The inheritance of traits generally follows independent assortment, where genetic variants at different locations (loci) are passed down randomly. This random process ensures that the combination of alleles received for different genes is mostly unpredictable. However, this expectation of independence often breaks down when considering the alleles present across a large group of individuals. Linkage disequilibrium (LD) describes a situation where alleles at two or more loci are associated with each other more often than expected by chance. This non-random association means observing a specific variant at one location makes it more likely that a particular variant will also be observed at a nearby location. LD is a property of a population, representing a deviation from the expected random mixing of genetic variants over time.
Understanding Linkage Disequilibrium
The concept of Linkage Disequilibrium is frequently confused with genetic linkage, but they are distinct phenomena. Genetic linkage refers to the physical state where two loci are located close together on the same chromosome. This physical proximity limits the chance of separation during inheritance, meaning close loci are generally inherited together.
Linkage disequilibrium, by contrast, is a statistical measure of association between alleles in a population, regardless of their physical distance. For instance, two physically linked alleles might be in “linkage equilibrium” if their combination has been broken apart by many generations of genetic shuffling, resulting in a random association. Conversely, two distant alleles could be in LD due to specific population events.
The non-random association of alleles in LD results in the formation of a haplotype, which is a set of specific alleles found together on the same chromosome. These haplotypes are blocks of genetic information passed down as a unit. When two variants are in strong LD, they are part of the same co-inherited block of DNA, making the combination of their alleles highly predictable within that population.

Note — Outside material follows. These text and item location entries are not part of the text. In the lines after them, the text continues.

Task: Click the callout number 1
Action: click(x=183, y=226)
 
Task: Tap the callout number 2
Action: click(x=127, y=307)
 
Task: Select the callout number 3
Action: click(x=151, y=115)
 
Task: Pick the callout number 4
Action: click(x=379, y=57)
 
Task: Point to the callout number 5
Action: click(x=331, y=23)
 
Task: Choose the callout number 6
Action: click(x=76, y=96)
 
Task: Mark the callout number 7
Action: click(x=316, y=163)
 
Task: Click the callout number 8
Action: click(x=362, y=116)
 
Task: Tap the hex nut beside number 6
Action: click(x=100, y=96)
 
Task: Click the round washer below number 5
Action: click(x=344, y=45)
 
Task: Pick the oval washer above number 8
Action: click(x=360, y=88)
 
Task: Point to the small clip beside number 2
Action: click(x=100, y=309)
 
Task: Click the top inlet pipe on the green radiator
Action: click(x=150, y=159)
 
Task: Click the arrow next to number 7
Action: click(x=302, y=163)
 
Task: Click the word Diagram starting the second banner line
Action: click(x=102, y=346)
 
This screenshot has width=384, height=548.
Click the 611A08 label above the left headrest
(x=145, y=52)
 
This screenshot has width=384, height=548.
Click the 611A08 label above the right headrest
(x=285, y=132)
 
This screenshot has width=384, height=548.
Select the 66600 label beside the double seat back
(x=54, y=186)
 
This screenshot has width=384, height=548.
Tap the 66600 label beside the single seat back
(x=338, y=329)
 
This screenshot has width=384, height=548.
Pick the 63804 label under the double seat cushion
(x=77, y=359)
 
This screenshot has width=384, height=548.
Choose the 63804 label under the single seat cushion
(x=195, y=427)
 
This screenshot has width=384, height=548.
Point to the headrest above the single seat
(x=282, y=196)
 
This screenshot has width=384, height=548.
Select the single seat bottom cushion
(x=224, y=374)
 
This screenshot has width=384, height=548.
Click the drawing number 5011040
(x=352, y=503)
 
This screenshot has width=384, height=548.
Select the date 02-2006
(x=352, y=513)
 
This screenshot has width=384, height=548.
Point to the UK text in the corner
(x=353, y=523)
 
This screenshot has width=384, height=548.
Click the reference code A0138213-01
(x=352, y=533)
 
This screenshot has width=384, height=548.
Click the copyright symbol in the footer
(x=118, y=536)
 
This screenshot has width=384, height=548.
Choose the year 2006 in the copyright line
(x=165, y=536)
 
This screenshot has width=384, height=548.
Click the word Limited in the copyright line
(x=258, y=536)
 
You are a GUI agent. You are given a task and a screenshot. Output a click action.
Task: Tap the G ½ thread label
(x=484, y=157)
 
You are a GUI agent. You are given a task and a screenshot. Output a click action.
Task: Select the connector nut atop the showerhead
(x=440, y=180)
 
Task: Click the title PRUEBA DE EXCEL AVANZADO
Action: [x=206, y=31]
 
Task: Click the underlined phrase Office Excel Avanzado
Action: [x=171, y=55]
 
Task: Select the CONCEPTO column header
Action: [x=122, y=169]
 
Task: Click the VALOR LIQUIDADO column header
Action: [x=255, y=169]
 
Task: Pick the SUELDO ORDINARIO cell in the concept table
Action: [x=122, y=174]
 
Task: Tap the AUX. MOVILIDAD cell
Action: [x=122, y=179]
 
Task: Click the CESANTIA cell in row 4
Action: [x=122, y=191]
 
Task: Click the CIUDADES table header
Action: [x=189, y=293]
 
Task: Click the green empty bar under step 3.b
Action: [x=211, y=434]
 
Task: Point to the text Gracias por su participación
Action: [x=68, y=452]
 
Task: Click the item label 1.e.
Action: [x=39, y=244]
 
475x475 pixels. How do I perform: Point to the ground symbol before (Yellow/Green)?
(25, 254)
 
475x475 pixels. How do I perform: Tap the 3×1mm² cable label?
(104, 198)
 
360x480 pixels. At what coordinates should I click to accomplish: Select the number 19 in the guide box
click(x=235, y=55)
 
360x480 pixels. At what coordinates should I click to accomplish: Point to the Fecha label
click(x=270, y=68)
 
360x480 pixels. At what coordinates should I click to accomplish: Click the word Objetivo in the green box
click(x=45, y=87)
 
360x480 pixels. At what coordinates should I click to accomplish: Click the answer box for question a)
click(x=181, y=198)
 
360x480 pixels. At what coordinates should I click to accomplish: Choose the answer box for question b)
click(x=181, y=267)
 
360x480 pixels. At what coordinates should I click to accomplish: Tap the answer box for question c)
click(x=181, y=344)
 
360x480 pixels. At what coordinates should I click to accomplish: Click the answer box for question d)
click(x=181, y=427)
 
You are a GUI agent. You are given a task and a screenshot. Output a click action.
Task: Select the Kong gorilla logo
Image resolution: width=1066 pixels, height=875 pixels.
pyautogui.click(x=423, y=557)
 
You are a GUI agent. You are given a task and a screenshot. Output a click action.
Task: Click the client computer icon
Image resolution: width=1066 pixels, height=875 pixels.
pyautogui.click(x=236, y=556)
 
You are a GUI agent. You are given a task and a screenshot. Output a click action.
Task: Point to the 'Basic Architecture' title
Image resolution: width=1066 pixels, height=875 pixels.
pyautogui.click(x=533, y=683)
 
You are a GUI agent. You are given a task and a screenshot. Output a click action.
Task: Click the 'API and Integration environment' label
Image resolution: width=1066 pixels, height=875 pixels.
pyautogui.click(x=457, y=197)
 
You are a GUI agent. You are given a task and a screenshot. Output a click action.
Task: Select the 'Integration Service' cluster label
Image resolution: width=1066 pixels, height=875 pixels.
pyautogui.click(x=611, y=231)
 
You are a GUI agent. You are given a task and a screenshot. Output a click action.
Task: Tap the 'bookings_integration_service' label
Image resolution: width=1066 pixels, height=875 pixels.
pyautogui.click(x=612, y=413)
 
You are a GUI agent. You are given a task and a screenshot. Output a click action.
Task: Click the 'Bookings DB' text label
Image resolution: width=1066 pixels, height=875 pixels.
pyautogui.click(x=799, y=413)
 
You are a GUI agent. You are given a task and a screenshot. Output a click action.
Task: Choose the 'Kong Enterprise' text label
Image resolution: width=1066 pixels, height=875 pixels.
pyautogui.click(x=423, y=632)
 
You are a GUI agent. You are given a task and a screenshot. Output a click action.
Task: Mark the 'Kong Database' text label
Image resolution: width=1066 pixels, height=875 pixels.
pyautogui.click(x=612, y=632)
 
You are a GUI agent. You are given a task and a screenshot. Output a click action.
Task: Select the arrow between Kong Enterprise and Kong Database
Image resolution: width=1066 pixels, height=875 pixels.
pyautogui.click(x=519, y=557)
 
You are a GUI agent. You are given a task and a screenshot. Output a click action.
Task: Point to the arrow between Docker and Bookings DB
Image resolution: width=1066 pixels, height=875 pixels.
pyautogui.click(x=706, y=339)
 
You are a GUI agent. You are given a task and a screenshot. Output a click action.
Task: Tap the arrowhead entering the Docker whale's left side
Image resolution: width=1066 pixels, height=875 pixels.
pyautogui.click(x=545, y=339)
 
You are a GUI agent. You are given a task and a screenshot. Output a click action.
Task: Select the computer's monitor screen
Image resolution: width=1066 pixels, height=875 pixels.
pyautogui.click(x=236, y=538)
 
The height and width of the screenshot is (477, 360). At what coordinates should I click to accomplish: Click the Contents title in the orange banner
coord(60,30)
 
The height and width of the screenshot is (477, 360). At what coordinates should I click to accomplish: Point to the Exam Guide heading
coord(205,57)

Quantifying Linkage Disequilibrium
Scientists use specific statistical metrics to measure the strength of this non-random association between alleles. The two most common measures are $D’$ (D-prime) and $r^2$ (R-squared), which quantify the degree of LD between a pair of genetic variants. These metrics are calculated by comparing the observed frequencies of the four possible two-locus haplotypes to the frequencies expected under linkage equilibrium.
The $D’$ metric measures the deviation from random association, indicating the amount of historical recombination that has occurred between the two sites. A $D’$ value close to 1 suggests the two alleles have never been separated by recombination since the haplotype originated. This metric is useful for understanding historical constraints on recombination within a region.
The $r^2$ value ranges from 0 to 1 and measures the statistical correlation between the two loci. An $r^2$ value of 1 means one genetic variant perfectly predicts the other, making them redundant for statistical studies. Because $r^2$ directly reflects how much information one variant provides about the other, it is the preferred metric for applications like gene mapping, where a higher value indicates stronger statistical utility.
Biological Forces Driving Linkage Disequilibrium
The patterns of linkage disequilibrium across the genome are shaped by evolutionary and demographic forces. The primary force that continuously breaks down LD is recombination, the process of genetic material exchange during the formation of reproductive cells. The closer two genetic variants are on a chromosome, the less likely recombination is to occur between them, allowing LD to persist for more generations.
Biological processes and population history can also create or maintain LD over long genetic distances. Positive natural selection, for instance, can cause a beneficial mutation to rise rapidly in frequency in a “selective sweep.” As the new variant spreads, it carries a large block of surrounding genetic material, creating a region of strong LD that persists until recombination breaks it apart.
Population-level events also impact LD patterns across the genome. Genetic drift, the random fluctuation of allele frequencies due to small population size or bottlenecks, can randomly fix certain allele combinations, thereby creating LD. Furthermore, the recent mixing of distinct populations, known as admixture, can introduce new haplotypes and inflate LD by bringing together variants common in different ancestral groups.
Using LD for Genetic Discovery
Linkage disequilibrium enables the efficient mapping of genes associated with complex traits and diseases. A key application is in Genome-Wide Association Studies (GWAS), which scan the entire genome to find variants statistically associated with a particular trait, such as disease susceptibility. LD makes it possible to perform these studies without sequencing every single base pair.
This efficiency is achieved through indirect association, often called “tagging.” Researchers do not need to directly test a disease-causing mutation if it is in strong LD with a common, easily genotyped marker variant. The marker, or “tag SNP,” acts as a proxy. Its strong correlation ($r^2$) with the causative variant ensures that the statistical association found at the marker location accurately points to the true causal region.
By capitalizing on LD blocks—regions where haplotypes have been preserved—scientists significantly reduce the number of genetic markers they need to examine. This strategy has been instrumental in identifying thousands of genetic loci linked to human health and disease. Furthermore, the characteristic patterns of LD decay across the genome provide a molecular clock that allows researchers to reconstruct the historical size and migration patterns of human populations.